--- START OF Records for the task ---
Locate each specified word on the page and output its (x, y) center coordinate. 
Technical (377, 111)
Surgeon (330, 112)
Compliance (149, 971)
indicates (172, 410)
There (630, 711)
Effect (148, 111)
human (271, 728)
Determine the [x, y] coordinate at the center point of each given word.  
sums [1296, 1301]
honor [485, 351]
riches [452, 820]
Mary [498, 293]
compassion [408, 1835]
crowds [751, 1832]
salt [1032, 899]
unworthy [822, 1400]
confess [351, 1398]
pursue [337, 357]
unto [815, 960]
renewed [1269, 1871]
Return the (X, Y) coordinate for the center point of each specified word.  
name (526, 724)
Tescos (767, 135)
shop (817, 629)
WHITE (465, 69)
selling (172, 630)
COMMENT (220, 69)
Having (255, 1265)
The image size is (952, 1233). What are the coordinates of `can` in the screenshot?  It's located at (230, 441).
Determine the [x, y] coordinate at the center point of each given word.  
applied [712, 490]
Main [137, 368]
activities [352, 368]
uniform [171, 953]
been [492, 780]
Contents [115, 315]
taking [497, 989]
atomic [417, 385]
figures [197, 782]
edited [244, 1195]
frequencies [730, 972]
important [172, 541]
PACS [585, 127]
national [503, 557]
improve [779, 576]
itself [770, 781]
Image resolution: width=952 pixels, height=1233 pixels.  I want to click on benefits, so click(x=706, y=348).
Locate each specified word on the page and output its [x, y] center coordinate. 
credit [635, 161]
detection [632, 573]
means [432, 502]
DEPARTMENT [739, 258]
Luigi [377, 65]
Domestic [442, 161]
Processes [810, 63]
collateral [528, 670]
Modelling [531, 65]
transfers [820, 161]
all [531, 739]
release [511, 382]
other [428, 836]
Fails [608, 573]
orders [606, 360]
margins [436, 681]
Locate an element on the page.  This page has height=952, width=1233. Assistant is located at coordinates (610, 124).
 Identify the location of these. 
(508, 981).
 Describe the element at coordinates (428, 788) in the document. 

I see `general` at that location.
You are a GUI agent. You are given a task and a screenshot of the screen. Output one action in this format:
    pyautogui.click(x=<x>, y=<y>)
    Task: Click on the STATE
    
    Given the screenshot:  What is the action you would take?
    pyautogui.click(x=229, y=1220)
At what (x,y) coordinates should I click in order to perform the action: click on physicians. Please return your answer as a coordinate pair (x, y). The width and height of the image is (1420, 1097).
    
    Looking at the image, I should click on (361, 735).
--- END OF Records for the task ---
* [What is being asked]: Could you edit the part of the listing that opens with the line containing "You are a GUI" and runs through the end of the listing, replacing "physicians" with "surgeons" and leaving everything else unchanged?

* [Task answer]:
You are a GUI agent. You are given a task and a screenshot of the screen. Output one action in this format:
    pyautogui.click(x=<x>, y=<y>)
    Task: Click on the STATE
    
    Given the screenshot:  What is the action you would take?
    pyautogui.click(x=229, y=1220)
At what (x,y) coordinates should I click in order to perform the action: click on surgeons. Please return your answer as a coordinate pair (x, y). The width and height of the image is (1420, 1097).
    
    Looking at the image, I should click on (361, 735).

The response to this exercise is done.